This weekend was another weekend-long family gathering in Warwickshire. Like everytime we meet up there is lots of food left over by the Sunday afternoon. I managed to bring home, amongst other things, enough sausages to make a meatloaf tomorrow and nearly a litre of double cream. Not wanting the cream to be wasted I set about making butter.
I first came across homemade butter while flicking through River Cottage Family Cookbook a few years back. Never did I think it could be so easy to make. To make it even better not only do you end up with fresh butter you also produce buttermilk which is fantastic for making pancakes and scones.

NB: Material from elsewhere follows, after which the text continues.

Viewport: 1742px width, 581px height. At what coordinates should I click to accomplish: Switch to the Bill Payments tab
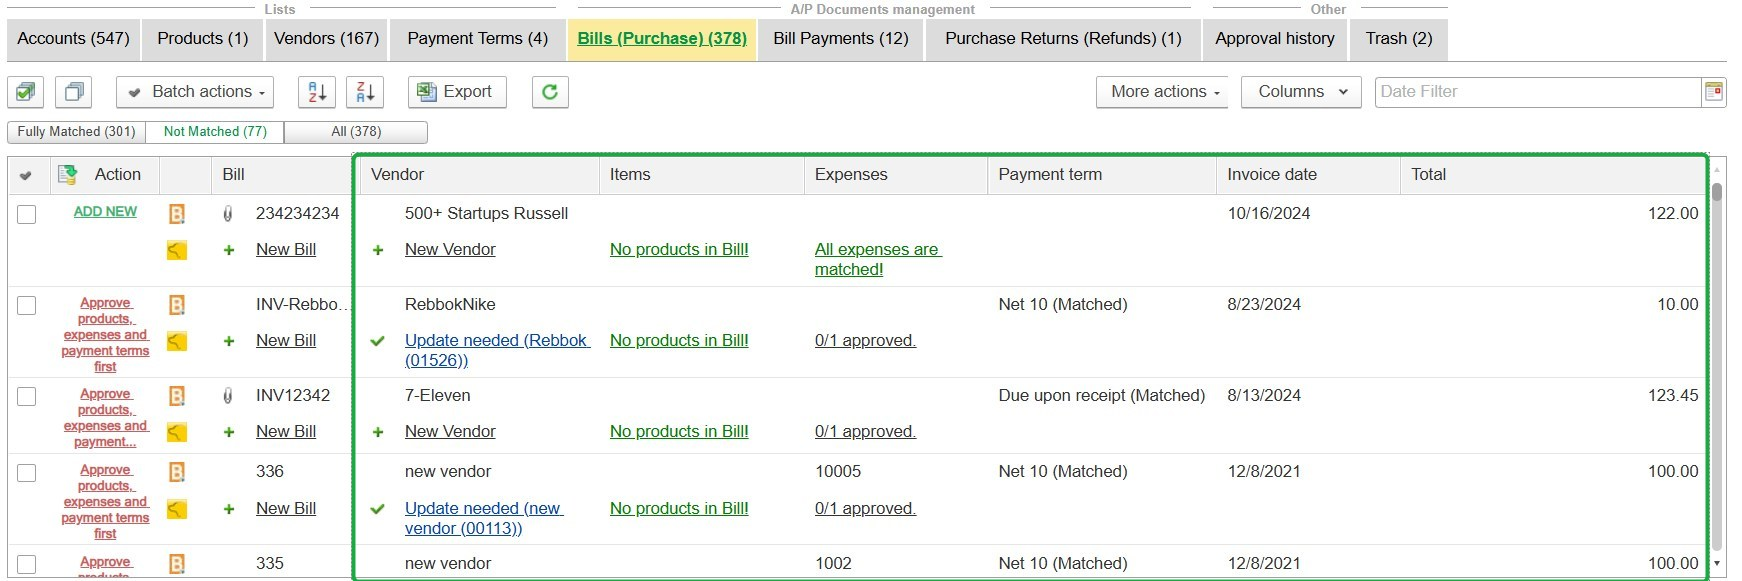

Making butter this way takes some serious elbow grease, but it is great and satisfying to see the cream turn into butter. While watching a recording of Cook with Gordon, between the two of us we managed to churn out 5 pats of butter.
Double cream (ideally not really fresh cream)

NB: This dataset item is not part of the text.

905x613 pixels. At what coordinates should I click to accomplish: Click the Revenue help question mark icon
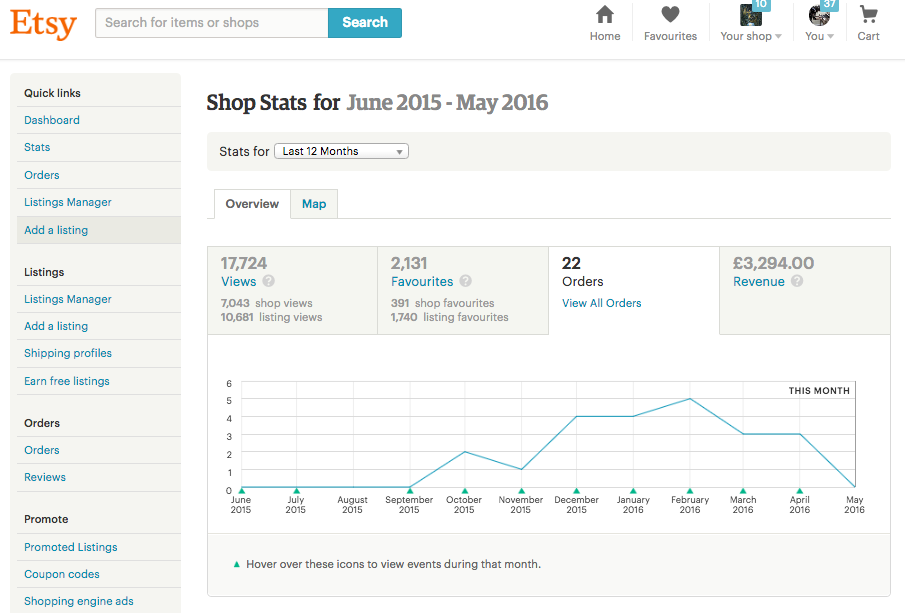[797, 282]
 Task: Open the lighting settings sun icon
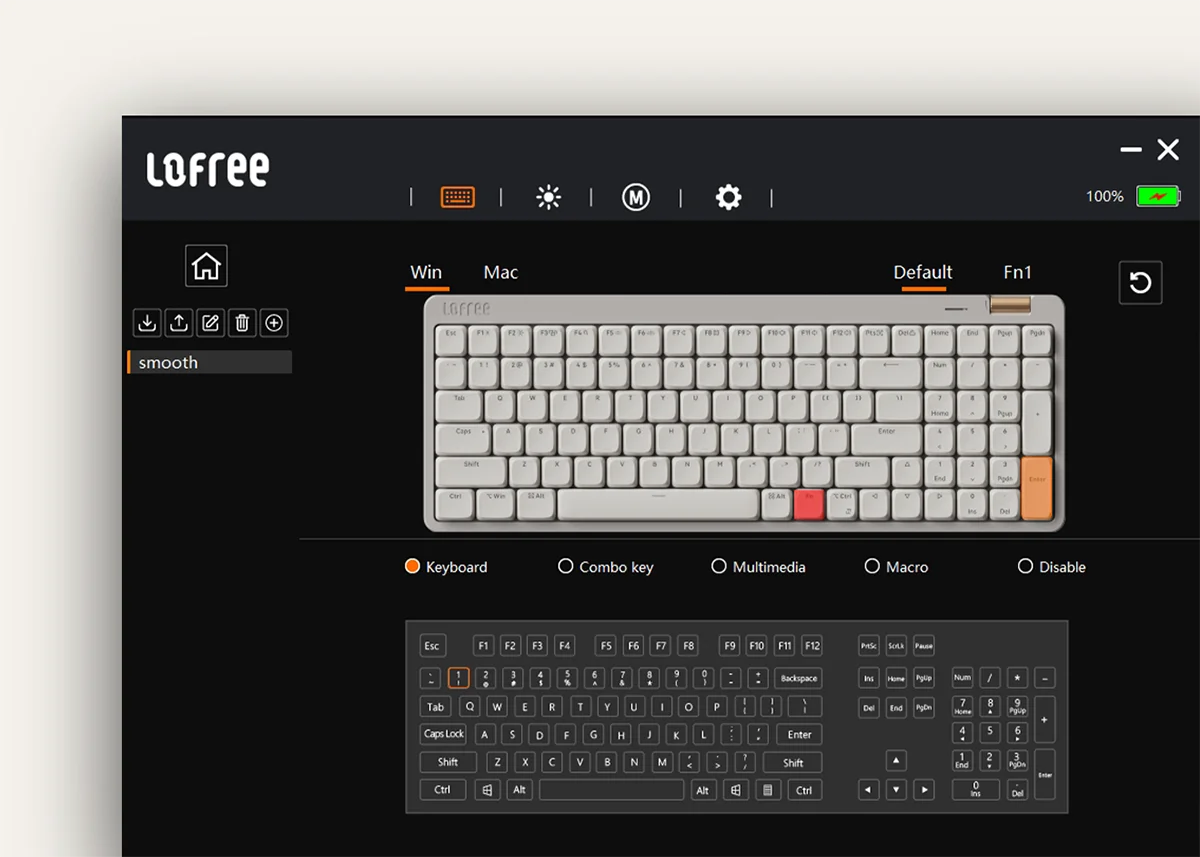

1) Allow cream to get to room temperature before using. Half fill the jam jar with cream and tightly screw on the lid.
2) Shake the jar enough so you can feel the cream slop against the lid. Keep shaking. All of a sudden you’ll notice the slopping sound stop; at this point you have whipped cream.
3) Keep on shaking! All of a sudden the slopping sound will return and you’ll notice a large lump sloshing around in a watery liquid. This can take anywhere between 10-30min. Carefully open the lid. If the butter looks like fine cottage cheese shake for a few more seconds until you end up with a smoothish round ball. The solid is the butter and the liquid is buttermilk.
4) Pour off the buttermilk into a bowl and fill jar with cold water. Swil and keep on changing the water until it is clear. Squeeze the ball of butter in your hands to rid of excess buttermilk. It is important to remove as much buttermilk as you can as this can make the butter go sour.
5) Shape into a pat, wrap in greaseproof paper and store in the fridge.